*What you are asked to do*:
Gather every line of the listing below that contains the string "column", matching its case exactly.

**** Input records

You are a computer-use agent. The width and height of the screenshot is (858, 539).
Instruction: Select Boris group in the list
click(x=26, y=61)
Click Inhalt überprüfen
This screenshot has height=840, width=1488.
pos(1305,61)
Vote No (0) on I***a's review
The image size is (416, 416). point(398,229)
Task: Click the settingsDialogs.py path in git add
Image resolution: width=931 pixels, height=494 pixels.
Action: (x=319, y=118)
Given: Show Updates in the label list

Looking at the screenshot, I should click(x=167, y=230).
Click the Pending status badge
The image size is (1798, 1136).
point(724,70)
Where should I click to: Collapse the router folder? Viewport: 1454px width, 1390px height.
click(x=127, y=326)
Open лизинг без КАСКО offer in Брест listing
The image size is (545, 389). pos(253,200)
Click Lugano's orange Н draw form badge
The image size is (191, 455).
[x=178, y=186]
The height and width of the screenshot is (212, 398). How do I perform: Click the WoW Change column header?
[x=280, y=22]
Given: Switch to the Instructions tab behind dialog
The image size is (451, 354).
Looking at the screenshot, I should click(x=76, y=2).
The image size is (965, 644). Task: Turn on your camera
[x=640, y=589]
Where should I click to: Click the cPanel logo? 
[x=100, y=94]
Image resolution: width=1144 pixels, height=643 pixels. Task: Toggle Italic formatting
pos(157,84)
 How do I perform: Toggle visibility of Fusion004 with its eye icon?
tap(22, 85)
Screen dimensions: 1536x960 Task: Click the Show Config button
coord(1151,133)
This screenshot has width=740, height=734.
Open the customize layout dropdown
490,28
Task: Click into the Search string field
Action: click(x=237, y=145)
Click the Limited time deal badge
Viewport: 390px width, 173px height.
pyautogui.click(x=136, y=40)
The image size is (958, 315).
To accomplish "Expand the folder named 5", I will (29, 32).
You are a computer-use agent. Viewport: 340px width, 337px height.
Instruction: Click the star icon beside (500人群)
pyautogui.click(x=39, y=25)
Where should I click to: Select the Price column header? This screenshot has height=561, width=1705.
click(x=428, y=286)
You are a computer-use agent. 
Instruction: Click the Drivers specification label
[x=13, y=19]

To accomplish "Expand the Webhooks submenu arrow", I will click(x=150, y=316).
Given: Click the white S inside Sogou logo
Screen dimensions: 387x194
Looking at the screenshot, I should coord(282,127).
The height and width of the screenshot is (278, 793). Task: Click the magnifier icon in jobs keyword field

********

*Result of the task*:
The height and width of the screenshot is (212, 398). How do I perform: Click the WoW Change column header?
Where should I click to: Select the Price column header? This screenshot has height=561, width=1705.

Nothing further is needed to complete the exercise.